Category: Extension Modules
>Group: 3rd Party
>Status: Closed
>Resolution: Works For Me
Priority: 7
Submitted By: Nobody/Anonymous (nobody)
Assigned to: Tim Peters (tim_one)
Summary: coredump in selectmodule.c on Solaris 8

Initial Comment:
I get coredump if I run a small script with Python 2.0
on Solaris 8, compiled with Sun CC Forte 6.1 compiler
(64 bits). I suggest to run it more than once to
produce the error. Purify showed me that there are
reading and writings outside the stack boundary.  

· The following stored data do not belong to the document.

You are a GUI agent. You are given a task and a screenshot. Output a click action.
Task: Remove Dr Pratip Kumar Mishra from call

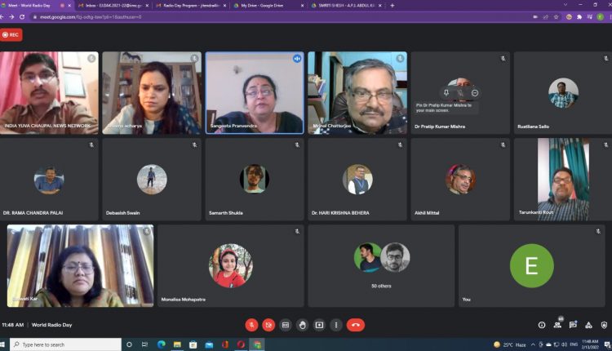[x=475, y=93]
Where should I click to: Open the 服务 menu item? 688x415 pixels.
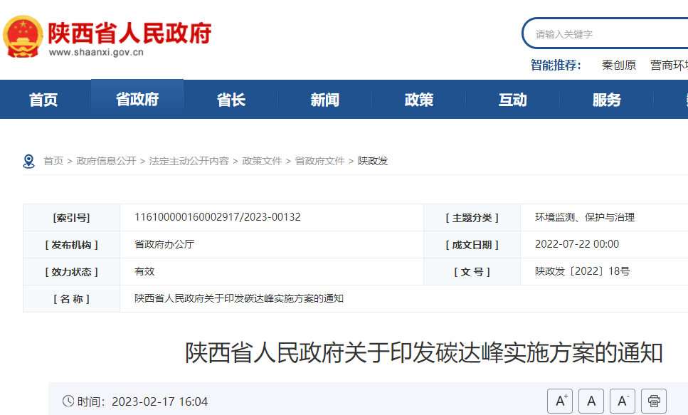click(605, 100)
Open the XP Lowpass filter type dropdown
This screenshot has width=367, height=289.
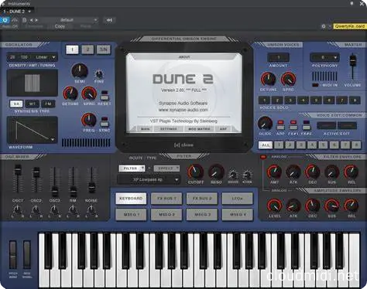point(149,179)
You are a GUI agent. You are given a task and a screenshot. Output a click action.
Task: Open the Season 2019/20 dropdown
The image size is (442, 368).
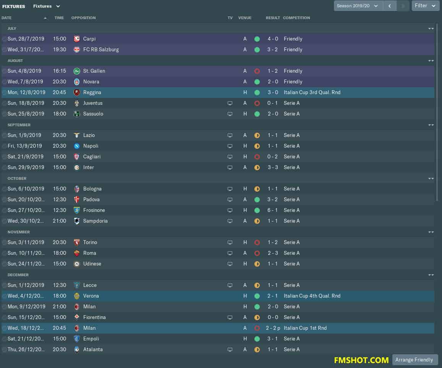[x=358, y=6]
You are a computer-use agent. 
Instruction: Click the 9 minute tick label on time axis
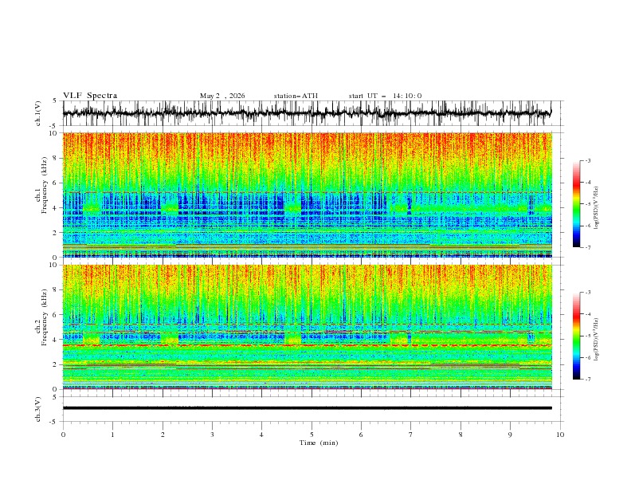[x=510, y=435]
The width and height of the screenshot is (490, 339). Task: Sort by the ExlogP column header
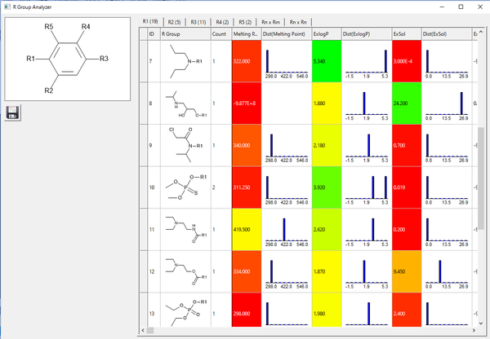click(326, 34)
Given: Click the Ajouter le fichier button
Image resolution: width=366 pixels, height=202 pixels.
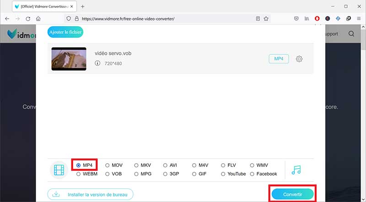Looking at the screenshot, I should tap(65, 32).
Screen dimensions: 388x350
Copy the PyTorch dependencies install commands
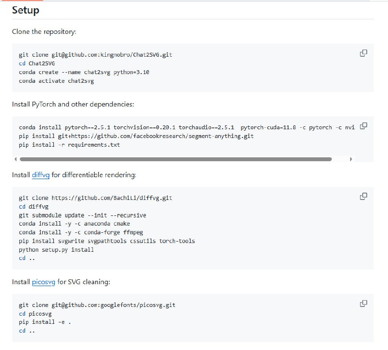[363, 126]
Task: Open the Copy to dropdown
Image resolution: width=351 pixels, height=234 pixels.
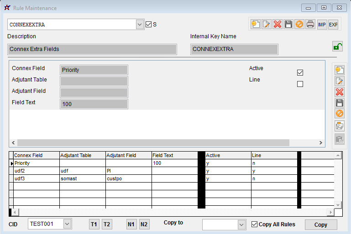Action: pyautogui.click(x=241, y=225)
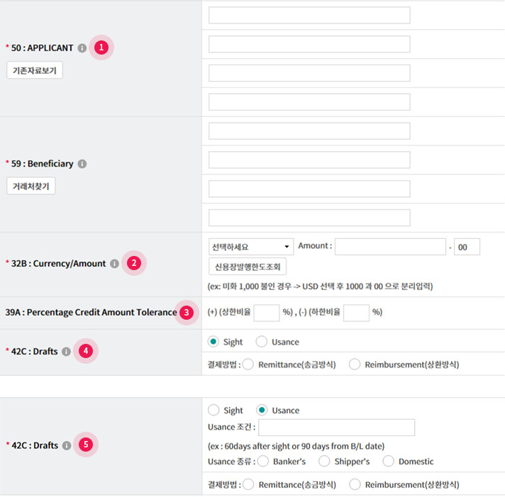Screen dimensions: 505x497
Task: Focus the Usance 조건 text field
Action: 337,428
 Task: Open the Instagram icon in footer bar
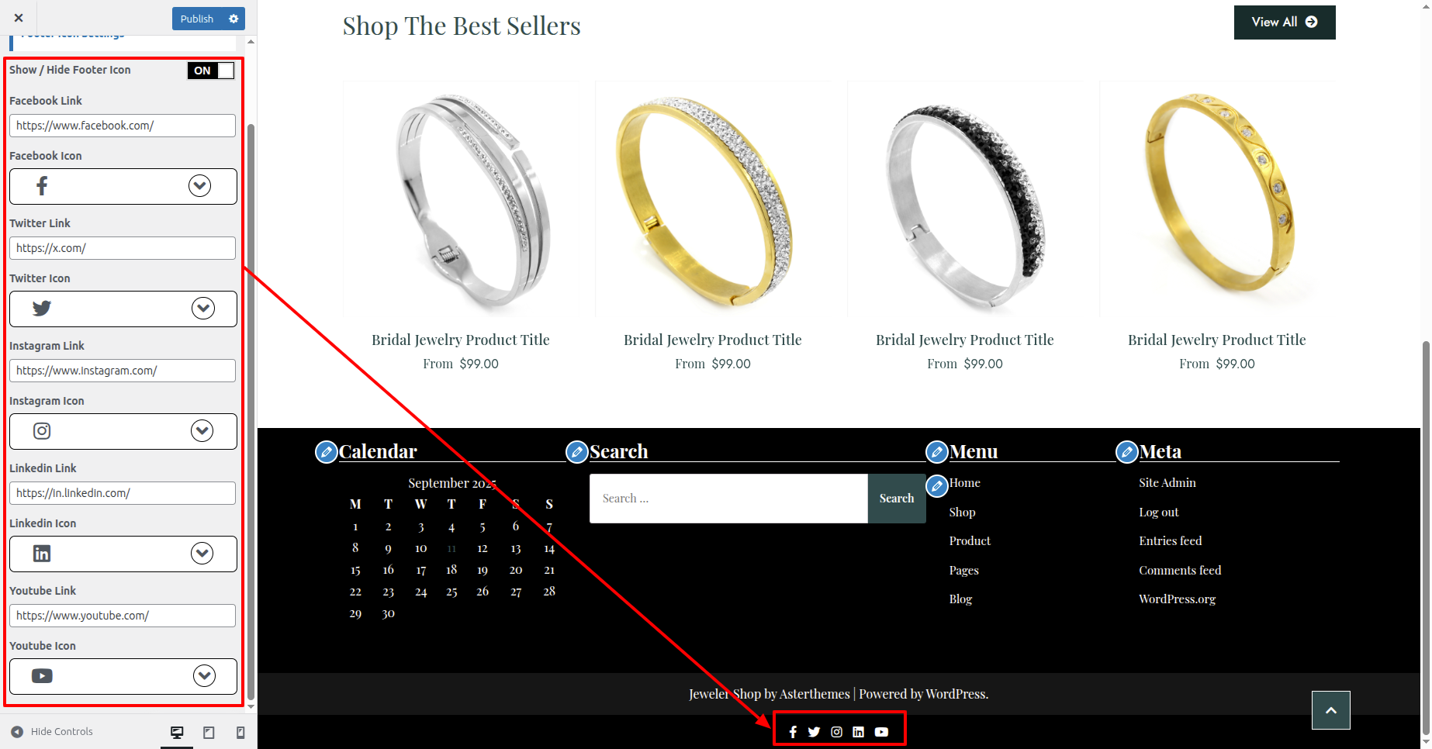(836, 732)
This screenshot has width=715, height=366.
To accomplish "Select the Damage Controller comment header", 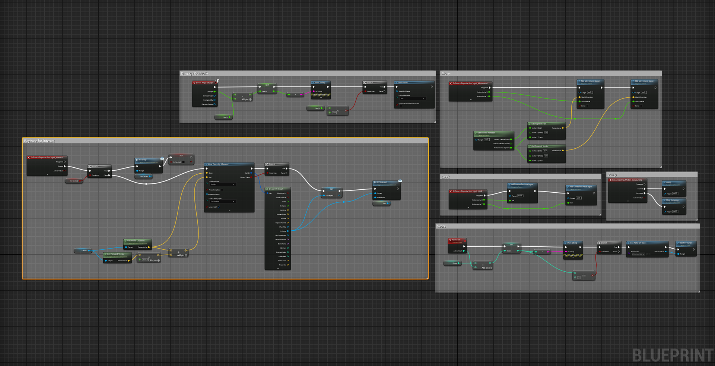I will (x=195, y=73).
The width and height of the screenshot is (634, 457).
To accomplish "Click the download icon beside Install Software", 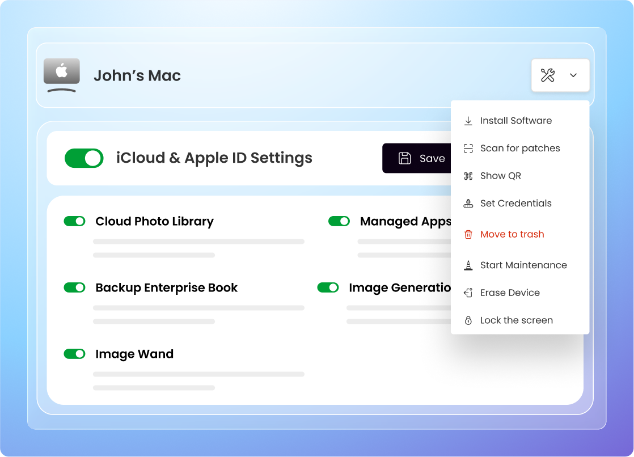I will click(x=468, y=121).
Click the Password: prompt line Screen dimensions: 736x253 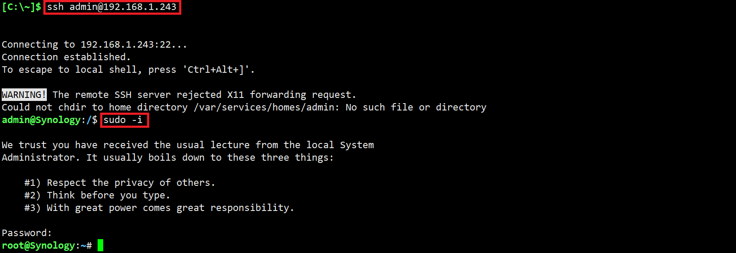click(27, 233)
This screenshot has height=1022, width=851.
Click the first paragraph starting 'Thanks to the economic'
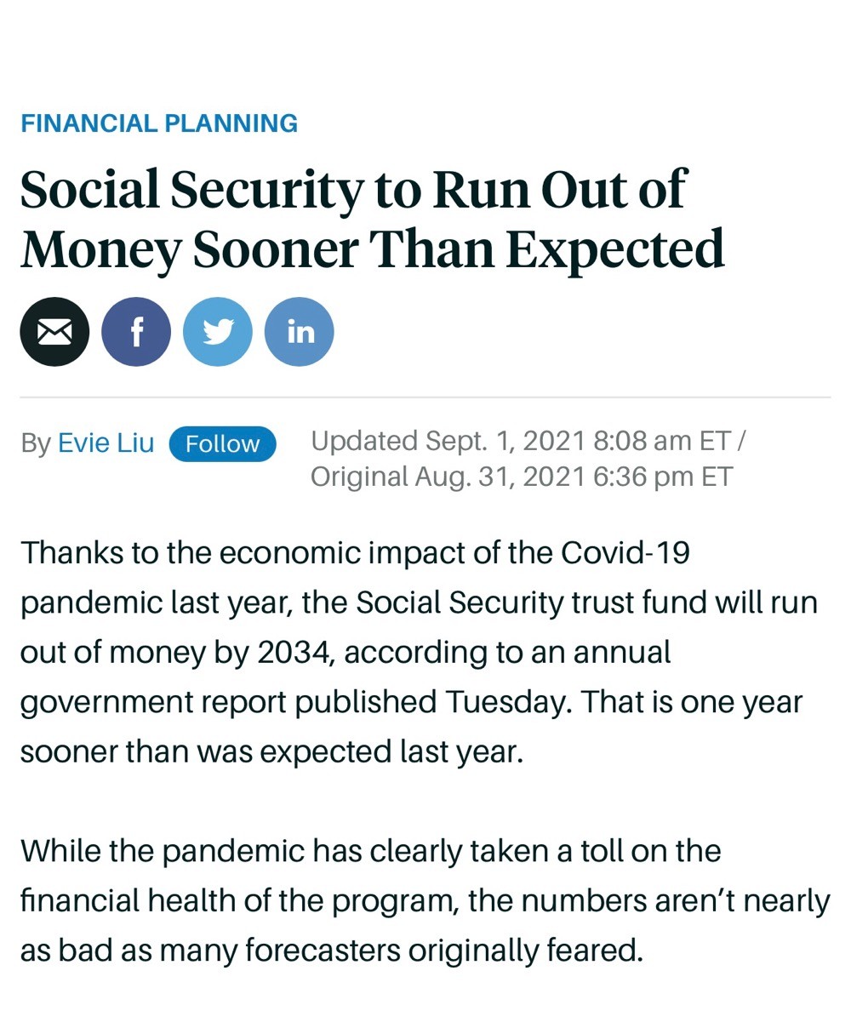(419, 652)
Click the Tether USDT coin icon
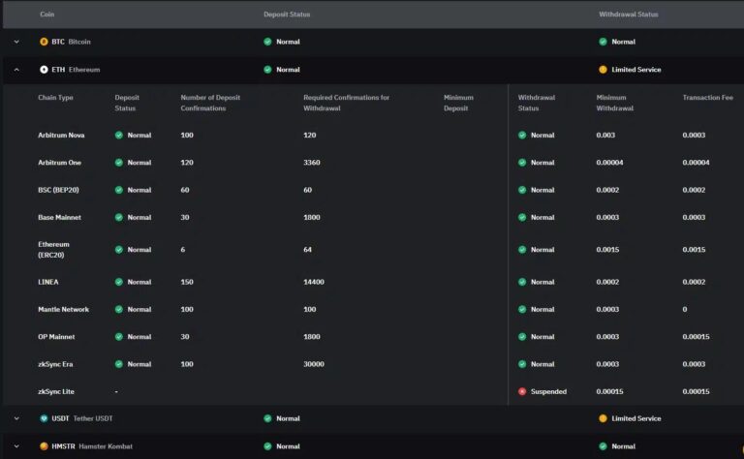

The interesting part of the source:

Modules/selectmodule.c
.
.
static PyObject *
select_select(PyObject *self, PyObject *args)
{
#ifdef MS_WINDOWS
        /* This would be an awful lot of stack space on
Windows! */
        pylist *rfd2obj, *wfd2obj, *efd2obj;
#else
        pylist rfd2obj[FD_SETSIZE + 3];
        pylist wfd2obj[FD_SETSIZE + 3];
        pylist efd2obj[FD_SETSIZE + 3];
#endif
.
.
.
}

In our environment FD_SETSIZE is 65536 as defined in
sys/select.h (see
below). The allocated stack space in select_select is
3*sizeof(rfd2obj)*(FD_SETSIZE+3). It is more than
3Mbytes. The difference between the addresses of the
same variable in two
seperate threads is about 2Mbytes. Lets suppose char
*p1 = (char *)rfd2obj
in thread N and char *p2 = (char *)rfd2obj in thread N
+ 1, abs(p1-p2)
is about 2MB (dbx showed this). The stack is
overwritten between the threads. Is it possible that
the stack size is limited to 2 Mbytes per thread? We
fixed it as solved on Windows allocating these
variables on the heap.

Select.h from Solaris 8.

/usr/include/sys/select.h:
.
.
#ifndef FD_SETSIZE
#ifdef _LP64
#define FD_SETSIZE      65536
#else
#define FD_SETSIZE      1024
#endif  /* _LP64 */
.